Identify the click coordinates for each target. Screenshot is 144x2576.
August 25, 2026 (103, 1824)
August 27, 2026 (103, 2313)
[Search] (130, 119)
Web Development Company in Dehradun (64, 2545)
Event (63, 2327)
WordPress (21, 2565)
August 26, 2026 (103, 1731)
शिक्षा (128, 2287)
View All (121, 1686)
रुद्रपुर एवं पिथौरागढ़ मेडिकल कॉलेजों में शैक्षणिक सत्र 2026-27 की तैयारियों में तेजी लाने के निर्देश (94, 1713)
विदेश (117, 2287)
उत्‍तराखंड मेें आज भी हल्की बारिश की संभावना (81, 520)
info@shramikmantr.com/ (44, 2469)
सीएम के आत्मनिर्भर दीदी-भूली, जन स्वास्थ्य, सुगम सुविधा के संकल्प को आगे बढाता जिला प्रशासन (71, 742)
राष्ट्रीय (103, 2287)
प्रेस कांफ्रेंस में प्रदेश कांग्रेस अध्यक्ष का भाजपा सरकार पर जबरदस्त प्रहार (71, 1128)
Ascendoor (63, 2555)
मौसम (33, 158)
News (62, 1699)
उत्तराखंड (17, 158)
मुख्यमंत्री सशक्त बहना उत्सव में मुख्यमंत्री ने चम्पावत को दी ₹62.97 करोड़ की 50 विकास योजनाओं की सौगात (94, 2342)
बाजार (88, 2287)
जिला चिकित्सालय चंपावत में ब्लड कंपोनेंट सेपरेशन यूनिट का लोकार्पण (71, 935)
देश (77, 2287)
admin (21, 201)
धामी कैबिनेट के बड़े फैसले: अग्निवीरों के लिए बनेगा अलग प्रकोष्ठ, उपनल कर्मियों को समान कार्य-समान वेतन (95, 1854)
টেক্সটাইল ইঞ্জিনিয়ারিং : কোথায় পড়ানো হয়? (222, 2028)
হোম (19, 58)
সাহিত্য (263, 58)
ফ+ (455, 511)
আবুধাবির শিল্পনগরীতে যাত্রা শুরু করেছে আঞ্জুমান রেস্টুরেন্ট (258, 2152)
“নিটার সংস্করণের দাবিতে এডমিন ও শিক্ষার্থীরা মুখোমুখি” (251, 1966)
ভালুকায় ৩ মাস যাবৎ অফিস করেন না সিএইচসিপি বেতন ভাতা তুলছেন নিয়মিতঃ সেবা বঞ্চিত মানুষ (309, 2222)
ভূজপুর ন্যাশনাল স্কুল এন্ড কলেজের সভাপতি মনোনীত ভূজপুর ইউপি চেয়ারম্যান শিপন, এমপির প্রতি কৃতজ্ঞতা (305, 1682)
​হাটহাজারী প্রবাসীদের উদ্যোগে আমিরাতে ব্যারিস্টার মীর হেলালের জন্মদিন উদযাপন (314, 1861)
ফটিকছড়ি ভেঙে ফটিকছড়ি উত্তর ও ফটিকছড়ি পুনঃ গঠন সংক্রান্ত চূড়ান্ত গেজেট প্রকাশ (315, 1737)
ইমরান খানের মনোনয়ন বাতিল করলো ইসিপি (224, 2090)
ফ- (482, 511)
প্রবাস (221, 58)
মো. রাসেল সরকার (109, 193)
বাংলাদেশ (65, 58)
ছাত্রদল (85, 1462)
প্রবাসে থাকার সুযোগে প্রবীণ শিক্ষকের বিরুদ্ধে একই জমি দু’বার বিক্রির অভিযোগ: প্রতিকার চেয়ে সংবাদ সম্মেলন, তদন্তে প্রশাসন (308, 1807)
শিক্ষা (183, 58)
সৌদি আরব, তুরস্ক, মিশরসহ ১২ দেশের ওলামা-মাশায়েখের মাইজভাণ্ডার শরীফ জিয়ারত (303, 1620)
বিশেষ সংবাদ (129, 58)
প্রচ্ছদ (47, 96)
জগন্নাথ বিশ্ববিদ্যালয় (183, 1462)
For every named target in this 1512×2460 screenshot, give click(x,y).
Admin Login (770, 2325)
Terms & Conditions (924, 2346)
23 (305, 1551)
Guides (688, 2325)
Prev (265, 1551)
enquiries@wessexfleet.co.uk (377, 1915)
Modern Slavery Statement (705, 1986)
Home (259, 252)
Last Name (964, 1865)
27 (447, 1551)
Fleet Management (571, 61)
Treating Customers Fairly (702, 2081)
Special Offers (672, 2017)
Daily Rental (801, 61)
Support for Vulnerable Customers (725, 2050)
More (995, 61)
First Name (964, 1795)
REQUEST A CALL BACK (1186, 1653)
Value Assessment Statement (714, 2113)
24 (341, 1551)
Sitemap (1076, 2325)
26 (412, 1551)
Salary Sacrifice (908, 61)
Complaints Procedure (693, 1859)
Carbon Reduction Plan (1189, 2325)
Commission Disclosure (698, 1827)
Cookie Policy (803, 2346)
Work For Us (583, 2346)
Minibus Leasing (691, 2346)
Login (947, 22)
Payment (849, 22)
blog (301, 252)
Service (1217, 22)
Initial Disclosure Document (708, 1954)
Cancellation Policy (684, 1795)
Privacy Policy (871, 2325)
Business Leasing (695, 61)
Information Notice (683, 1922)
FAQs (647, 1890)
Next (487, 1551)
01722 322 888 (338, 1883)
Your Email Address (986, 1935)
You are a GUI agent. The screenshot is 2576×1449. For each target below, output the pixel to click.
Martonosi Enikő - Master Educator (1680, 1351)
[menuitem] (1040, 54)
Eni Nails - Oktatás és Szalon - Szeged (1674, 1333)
• • • •
[Task statement]
Above are some lines. Repeat exactly, and only, those from the line that has "enquiries@wessexfleet.co.uk (377, 1915)" through the line that has "Complaints Procedure (693, 1859)".

[Finished task]
enquiries@wessexfleet.co.uk (377, 1915)
Modern Slavery Statement (705, 1986)
Home (259, 252)
Last Name (964, 1865)
27 (447, 1551)
Fleet Management (571, 61)
Treating Customers Fairly (702, 2081)
Special Offers (672, 2017)
Daily Rental (801, 61)
Support for Vulnerable Customers (725, 2050)
More (995, 61)
First Name (964, 1795)
REQUEST A CALL BACK (1186, 1653)
Value Assessment Statement (714, 2113)
24 (341, 1551)
Sitemap (1076, 2325)
26 (412, 1551)
Salary Sacrifice (908, 61)
Complaints Procedure (693, 1859)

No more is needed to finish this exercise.